(EXERCISE INPUTS)

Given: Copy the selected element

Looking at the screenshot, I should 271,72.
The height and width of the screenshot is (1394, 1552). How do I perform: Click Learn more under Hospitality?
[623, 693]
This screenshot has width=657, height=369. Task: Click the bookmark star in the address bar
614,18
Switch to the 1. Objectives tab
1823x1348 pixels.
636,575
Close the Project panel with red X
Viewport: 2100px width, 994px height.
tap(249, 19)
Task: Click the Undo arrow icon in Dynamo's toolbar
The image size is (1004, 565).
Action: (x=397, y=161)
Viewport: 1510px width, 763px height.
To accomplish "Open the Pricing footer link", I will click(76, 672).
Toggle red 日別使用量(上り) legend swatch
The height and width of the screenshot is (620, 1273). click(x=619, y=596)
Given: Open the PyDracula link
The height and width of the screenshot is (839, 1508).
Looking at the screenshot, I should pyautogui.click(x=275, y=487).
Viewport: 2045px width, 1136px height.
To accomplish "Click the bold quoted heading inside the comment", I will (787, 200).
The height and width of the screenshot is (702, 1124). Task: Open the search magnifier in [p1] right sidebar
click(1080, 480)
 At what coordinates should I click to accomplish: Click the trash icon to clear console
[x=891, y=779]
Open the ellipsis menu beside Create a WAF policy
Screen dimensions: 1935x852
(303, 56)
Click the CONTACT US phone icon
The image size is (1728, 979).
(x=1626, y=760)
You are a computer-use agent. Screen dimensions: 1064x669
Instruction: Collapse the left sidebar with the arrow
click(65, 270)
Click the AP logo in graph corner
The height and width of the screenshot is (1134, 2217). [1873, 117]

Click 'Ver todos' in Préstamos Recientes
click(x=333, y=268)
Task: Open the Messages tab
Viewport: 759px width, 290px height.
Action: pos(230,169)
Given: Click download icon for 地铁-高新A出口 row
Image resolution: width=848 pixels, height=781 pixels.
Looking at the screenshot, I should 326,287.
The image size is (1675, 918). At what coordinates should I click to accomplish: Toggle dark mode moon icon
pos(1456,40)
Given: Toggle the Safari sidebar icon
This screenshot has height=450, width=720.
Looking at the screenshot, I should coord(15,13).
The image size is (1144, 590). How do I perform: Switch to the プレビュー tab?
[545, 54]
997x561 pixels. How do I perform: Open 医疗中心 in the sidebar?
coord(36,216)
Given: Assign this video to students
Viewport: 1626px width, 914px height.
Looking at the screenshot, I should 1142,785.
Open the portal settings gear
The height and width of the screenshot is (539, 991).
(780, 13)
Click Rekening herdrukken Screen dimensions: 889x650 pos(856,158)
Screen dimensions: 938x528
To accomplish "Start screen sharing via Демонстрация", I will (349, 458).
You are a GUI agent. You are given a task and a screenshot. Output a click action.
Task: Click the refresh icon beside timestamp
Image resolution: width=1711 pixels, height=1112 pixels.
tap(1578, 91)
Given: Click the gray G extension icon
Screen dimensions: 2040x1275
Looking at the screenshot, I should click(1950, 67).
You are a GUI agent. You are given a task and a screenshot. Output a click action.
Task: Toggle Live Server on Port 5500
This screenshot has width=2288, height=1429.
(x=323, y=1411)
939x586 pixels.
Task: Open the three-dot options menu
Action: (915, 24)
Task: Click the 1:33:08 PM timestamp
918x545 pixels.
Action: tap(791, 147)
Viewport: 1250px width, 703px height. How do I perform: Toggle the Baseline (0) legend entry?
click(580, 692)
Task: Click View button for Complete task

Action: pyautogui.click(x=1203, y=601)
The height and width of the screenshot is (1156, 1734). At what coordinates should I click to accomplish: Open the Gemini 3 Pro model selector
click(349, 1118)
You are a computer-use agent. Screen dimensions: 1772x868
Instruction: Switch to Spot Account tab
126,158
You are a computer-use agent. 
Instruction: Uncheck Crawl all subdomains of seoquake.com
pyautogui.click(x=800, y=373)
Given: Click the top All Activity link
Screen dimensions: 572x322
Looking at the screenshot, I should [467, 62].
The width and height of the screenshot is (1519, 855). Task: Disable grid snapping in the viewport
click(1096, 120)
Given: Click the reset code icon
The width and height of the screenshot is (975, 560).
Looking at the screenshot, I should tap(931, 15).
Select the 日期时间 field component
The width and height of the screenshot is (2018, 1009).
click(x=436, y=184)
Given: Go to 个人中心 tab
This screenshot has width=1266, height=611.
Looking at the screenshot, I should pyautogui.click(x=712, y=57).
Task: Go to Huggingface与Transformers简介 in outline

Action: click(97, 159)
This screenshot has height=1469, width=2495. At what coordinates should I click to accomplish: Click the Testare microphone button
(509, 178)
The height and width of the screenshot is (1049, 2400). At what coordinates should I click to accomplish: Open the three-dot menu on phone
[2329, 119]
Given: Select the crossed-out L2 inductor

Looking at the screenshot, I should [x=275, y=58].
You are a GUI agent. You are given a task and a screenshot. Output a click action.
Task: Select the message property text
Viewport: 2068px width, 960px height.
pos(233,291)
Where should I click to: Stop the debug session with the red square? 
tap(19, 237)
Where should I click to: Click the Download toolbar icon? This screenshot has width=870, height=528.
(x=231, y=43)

(End EXERCISE INPUTS)

What are the lines above, starting at the one with "Task: Click the 1:33:08 PM timestamp" and ending at the one with "Select the 日期时间 field component"? Give them again exactly, and only them.

Task: Click the 1:33:08 PM timestamp
918x545 pixels.
Action: tap(791, 147)
Viewport: 1250px width, 703px height. How do I perform: Toggle the Baseline (0) legend entry?
click(580, 692)
Task: Click View button for Complete task

Action: pyautogui.click(x=1203, y=601)
The height and width of the screenshot is (1156, 1734). At what coordinates should I click to accomplish: Open the Gemini 3 Pro model selector
click(349, 1118)
You are a computer-use agent. Screen dimensions: 1772x868
Instruction: Switch to Spot Account tab
126,158
You are a computer-use agent. 
Instruction: Uncheck Crawl all subdomains of seoquake.com
pyautogui.click(x=800, y=373)
Given: Click the top All Activity link
Screen dimensions: 572x322
Looking at the screenshot, I should [467, 62].
The width and height of the screenshot is (1519, 855). Task: Disable grid snapping in the viewport
click(1096, 120)
Given: Click the reset code icon
The width and height of the screenshot is (975, 560).
Looking at the screenshot, I should tap(931, 15).
Select the 日期时间 field component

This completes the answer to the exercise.